Zarejestrowane dane:
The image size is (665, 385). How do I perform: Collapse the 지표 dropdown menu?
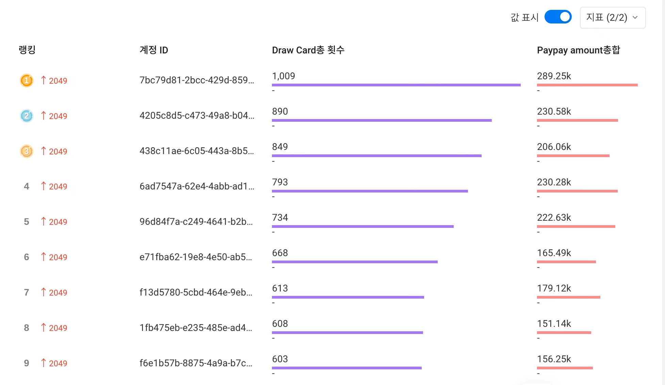click(x=612, y=17)
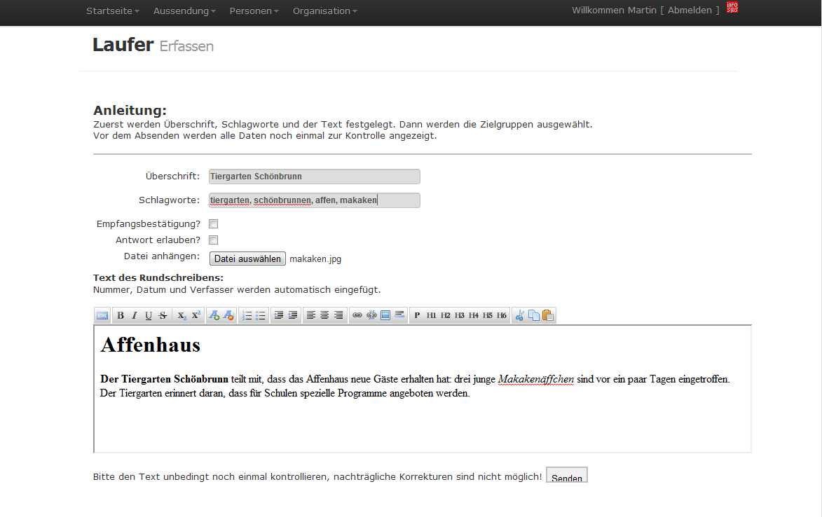Click the paste clipboard icon

tap(548, 316)
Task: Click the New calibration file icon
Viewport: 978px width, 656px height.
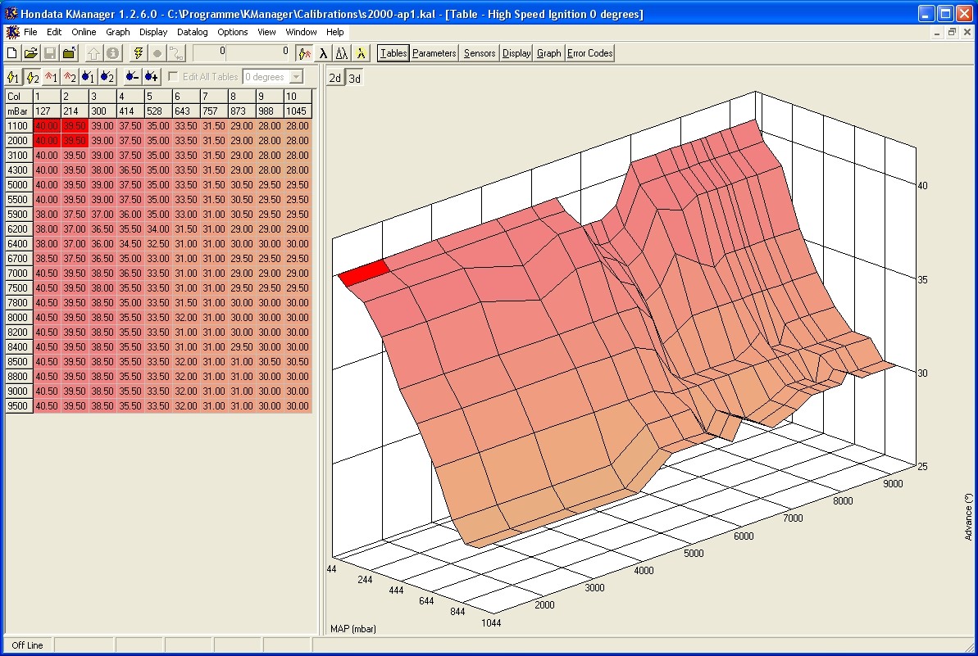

#### Cel ćwiczenia
Przepisz wszystkie powyższe zapisy, zamieniając „calibration” na „configuration” i nie zmieniając niczego poza tym. Pomiń w odpowiedzi obrazy.

#### Odpowiedź pisemna
The image size is (665, 385). How do I perform: Collapse the 지표 dropdown menu?
click(x=612, y=17)
Click the paste clipboard icon

tap(548, 316)
Task: Click the New configuration file icon
Viewport: 978px width, 656px height.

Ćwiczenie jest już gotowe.